Марк Анатольевич сидит у столика с лампой в сугубо мужской компании — художник Алексей Кондратьев, режиссер Игорь Фокин, хореограф Сергей Грицай, приглашенный на постановку «Небесных странников» из Петербурга.

Удар гонга. Тревожная музыка. И на сцену выбегает актриса Александра Захарова с длинной меховой горжеткой аж из двух чернобурок и в сопровождении шести молодых мужчин во фраках и котелках. «И почему же мужчины в жизни отказались от этого чудесного головного убора? — думаю я, рассматривая котелки. — Это же так стильно и графично смотрится, особенно в театральном свете».

— Почему, почему они мне перестают нравиться? — нервным, полным беспокойства голосом произносит Захарова. — Почему я хочу их, не хочу, хочу...

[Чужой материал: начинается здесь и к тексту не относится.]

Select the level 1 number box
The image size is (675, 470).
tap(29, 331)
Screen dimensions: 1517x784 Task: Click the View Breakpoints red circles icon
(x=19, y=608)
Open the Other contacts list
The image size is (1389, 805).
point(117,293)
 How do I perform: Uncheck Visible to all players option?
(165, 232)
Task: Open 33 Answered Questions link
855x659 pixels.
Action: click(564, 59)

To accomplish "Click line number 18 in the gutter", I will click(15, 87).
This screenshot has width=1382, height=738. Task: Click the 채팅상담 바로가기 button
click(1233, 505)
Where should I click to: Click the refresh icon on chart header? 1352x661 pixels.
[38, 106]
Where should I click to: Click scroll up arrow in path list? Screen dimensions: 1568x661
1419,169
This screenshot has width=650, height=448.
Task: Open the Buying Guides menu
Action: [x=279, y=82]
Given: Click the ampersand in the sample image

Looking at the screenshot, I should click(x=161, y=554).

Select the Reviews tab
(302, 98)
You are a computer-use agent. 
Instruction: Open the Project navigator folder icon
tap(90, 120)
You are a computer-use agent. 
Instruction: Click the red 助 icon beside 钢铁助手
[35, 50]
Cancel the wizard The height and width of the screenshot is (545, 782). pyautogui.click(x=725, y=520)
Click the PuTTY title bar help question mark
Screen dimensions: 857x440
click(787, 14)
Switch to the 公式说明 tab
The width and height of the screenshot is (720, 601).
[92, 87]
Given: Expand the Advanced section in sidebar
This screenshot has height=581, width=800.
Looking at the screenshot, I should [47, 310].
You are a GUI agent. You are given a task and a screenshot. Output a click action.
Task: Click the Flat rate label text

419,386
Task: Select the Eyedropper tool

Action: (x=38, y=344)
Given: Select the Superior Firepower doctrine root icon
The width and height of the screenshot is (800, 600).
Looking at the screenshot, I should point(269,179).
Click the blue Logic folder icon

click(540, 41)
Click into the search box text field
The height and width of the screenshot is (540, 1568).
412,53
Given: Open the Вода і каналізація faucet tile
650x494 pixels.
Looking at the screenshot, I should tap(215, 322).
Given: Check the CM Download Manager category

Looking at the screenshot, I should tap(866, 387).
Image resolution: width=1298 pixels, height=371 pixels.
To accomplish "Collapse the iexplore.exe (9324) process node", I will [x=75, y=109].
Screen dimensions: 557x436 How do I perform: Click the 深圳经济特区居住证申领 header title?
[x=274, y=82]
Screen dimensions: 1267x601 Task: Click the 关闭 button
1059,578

Что это за птица, запутавшаяся в своих связях? А мужчины на ступеньках за ее спиной, точно голуби на жердочке, реагируют на ее слова: на птичий манер поворачивают головы, только не воркуют. И тут же решительным шагом входит он — гордый сокол (а может, тетерев, что токует вокруг самки), он же художник Рябовский — белая широкополая шляпа, белый фартук и ведро с подтеками белой краски. Это актер Виктор Раков, а через пару минут на сцену ворвется нелепая особа (огромная шляпа, кожаный саквояж в руках, резкие движения) — Аня Якунина, которая учинит сцену ревности и, уходя, бросит испуганной барышне с чернобуркой: «Падшая! Ну какая же вы падшая!»

Кто есть кто в этой компании, даже если знаешь прекрасные чеховские рассказы, сразу не разберешь. Ведь режиссер Марк Захаров — совсем не любитель буквально следовать за авторским текстом. Он предпочитает все перемешать, перемолоть и выдать свое — яркое, оригинальное и, главное, про сегодняшнюю жизнь. Стаи птиц, запущенные Аристофаном, по сцене не летают, но именно эта комедия, судя по всему, является детонатором всех событий, что случатся на ленкомовской сцене.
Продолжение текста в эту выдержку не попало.